• _Polecenie_:
Pokaż każdy wiersz z poniższych pozycji, w którym występuje słowo „Where”.

Dane o położeniu elementów i tekstu
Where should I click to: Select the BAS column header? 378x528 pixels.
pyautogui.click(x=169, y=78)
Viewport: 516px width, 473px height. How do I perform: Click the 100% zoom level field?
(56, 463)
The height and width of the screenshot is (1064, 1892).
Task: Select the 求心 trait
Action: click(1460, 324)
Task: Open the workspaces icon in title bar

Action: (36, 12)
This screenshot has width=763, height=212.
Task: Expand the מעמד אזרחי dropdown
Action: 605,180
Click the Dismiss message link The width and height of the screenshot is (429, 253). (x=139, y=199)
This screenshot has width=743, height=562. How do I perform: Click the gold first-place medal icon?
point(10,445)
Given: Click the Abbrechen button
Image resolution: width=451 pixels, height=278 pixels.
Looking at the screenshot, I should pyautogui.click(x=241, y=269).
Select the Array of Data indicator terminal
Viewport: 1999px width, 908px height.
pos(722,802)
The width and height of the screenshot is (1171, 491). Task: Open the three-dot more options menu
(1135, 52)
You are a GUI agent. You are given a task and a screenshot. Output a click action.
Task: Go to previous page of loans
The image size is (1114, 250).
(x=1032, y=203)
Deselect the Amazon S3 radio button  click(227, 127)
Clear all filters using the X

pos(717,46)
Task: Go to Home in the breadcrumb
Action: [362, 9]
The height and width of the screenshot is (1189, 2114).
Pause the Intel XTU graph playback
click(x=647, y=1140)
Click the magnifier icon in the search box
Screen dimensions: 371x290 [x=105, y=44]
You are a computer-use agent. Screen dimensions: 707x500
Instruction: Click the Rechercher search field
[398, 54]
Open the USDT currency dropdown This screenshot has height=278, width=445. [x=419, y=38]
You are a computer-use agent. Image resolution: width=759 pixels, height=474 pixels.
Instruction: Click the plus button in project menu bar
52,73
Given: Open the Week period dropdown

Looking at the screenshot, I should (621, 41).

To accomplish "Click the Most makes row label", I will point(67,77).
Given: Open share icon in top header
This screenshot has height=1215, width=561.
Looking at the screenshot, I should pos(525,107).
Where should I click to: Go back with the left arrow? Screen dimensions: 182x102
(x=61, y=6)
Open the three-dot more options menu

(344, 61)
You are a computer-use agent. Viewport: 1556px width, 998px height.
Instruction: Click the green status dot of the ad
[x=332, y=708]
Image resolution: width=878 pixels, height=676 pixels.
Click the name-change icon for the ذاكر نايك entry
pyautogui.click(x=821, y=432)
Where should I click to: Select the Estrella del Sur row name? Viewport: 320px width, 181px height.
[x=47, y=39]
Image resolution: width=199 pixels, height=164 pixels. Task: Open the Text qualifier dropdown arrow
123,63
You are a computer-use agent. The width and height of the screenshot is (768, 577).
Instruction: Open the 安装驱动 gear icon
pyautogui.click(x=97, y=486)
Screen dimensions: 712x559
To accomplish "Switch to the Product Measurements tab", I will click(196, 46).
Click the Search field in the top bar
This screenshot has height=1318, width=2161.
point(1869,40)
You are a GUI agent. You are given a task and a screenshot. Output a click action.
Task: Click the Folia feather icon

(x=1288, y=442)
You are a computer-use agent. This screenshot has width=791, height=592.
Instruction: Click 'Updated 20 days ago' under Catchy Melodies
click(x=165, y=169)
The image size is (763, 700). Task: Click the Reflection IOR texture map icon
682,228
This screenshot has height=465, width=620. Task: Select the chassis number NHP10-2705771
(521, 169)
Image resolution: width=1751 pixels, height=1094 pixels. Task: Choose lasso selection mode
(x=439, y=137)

• _Gotowe ćwiczenie_:
Where should I click to: Select the BAS column header? 378x528 pixels.
Where should I click to: Go back with the left arrow? Screen dimensions: 182x102
Where should I click to: Select the Estrella del Sur row name? Viewport: 320px width, 181px height.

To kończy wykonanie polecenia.